In comparison, six weeks after 9/11 we got the entire PATRIOT act rammed through, and the current NSA domestic panopticon put into place illegally and in secret.
And the administration is making it's arguments openly, we are not being manipulated by the general climate and context.
We aren't being made to feel afraid in the way we were in those dark years. We are not being told to buy duct tape and plastic sheeting to seal doors and windows in case of biological or chemical attack. The administration is not making a big show of deploying missile batteries in DC, while the Terror Alert is raised another shade, all based on "chatter".
We had a Vice-President say we are going to have to "work the dark side", and he meant torture. And we did, in dark dungeons on the far side of the world.
We started to torture, and we all have to live with seeing torture a regular fixture in our entertainment. That wasn't the case in the same way before the Bush administration normalized the practice. Obama ended this inhumanity on his first day in office.

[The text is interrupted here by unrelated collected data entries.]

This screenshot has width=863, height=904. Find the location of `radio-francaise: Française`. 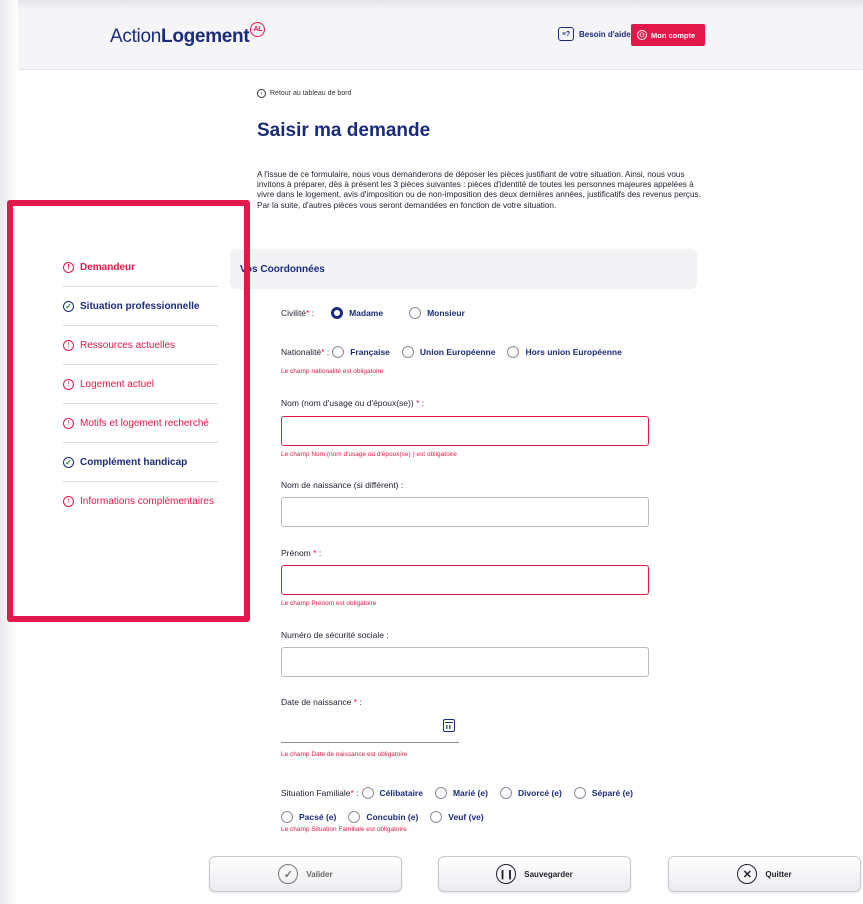

radio-francaise: Française is located at coordinates (361, 352).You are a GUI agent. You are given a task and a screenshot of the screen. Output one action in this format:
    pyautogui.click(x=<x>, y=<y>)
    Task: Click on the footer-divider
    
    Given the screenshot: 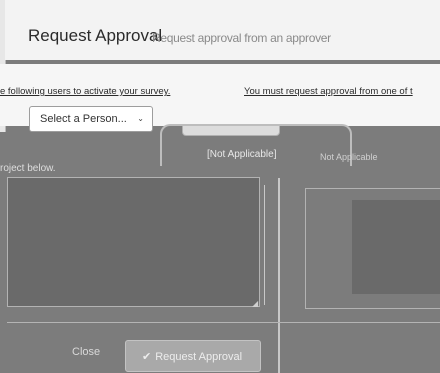 What is the action you would take?
    pyautogui.click(x=224, y=322)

When I see how far reaching the changes to our culture were, when I see how it's percolated, when I see it in Hostel, Game of Thrones, or in the far more radical Scandal, which is actually honest about the sadistic motivations behind torture, I wince and mourn what we lost as Americans, and I curse the name of Dick Cheney.
We were, all of us, debased. Even our culture and entertainment was debased.
And the open source, lone wolf style of ISIS has a far greater potential to be exploited to cause mass hysteria. The fact that it isn't is a refreshing departure from what I fear is the norm in American politics.
The entire stance, attitude and tone from Obama makes me feel secure. Because I'm far more afraid of government overreach and repression than any terrorist group.
Watching Trump, hearing Chris Christie call this WW III, it gives me terrible flashbacks to a time I am glad is over.
"And let's assume that we were to send 50,000 troops into Syria -- what happens when there's a terrorist attack generated from Yemen? Do we then send more troops into there? Or Libya perhaps? Or if there's a terrorist network that's operating anywhere else in North Africa or in Southeast Asia?